**WORK ORDER**. Taking the line containing "The height and width of the screenshot is (857, 1024)." as the first and the last line of the entries as the end, reproduce every line between them exactly, including both.

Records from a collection
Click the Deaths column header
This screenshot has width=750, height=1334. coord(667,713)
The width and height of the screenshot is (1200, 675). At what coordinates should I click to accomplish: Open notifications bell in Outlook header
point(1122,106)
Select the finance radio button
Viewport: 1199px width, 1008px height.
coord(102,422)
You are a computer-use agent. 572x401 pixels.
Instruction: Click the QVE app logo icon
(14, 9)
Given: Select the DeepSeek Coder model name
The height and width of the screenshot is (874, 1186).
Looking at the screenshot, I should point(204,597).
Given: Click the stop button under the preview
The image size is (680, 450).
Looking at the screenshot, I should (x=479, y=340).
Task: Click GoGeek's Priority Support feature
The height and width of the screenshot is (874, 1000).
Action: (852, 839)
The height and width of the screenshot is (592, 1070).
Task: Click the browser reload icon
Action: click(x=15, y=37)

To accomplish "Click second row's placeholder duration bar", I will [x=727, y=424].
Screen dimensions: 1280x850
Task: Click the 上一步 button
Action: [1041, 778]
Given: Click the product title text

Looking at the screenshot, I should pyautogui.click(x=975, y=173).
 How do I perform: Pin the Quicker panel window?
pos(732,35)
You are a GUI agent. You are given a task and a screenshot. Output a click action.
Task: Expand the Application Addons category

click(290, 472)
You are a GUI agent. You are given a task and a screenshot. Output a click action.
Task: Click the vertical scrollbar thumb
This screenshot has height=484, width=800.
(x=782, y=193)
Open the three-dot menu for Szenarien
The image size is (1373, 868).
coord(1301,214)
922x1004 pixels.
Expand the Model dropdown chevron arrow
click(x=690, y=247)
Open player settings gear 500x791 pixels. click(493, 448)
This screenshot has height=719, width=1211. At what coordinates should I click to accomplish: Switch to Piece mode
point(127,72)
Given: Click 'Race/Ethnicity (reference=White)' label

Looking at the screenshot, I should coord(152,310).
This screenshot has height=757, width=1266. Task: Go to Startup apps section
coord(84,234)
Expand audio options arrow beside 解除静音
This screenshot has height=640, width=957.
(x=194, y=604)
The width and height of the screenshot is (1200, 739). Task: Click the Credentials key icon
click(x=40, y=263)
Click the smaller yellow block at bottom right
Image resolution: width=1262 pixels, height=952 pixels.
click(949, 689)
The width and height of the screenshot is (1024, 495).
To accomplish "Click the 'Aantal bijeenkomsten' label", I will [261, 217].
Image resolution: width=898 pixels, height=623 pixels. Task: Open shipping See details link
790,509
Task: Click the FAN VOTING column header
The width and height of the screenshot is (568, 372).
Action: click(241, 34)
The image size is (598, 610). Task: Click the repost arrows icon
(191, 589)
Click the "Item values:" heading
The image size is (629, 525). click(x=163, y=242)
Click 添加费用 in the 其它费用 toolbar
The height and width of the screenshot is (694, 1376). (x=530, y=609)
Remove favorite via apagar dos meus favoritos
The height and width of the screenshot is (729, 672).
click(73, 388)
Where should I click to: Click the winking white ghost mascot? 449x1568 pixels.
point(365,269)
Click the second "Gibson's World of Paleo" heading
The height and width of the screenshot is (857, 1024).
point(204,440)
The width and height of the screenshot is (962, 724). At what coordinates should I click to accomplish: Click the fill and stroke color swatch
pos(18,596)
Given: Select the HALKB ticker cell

**SOLVED PROBLEM**.
The height and width of the screenshot is (857, 1024).
point(204,440)
The width and height of the screenshot is (962, 724). At what coordinates should I click to accomplish: Click the fill and stroke color swatch
pos(18,596)
Given: Select the HALKB ticker cell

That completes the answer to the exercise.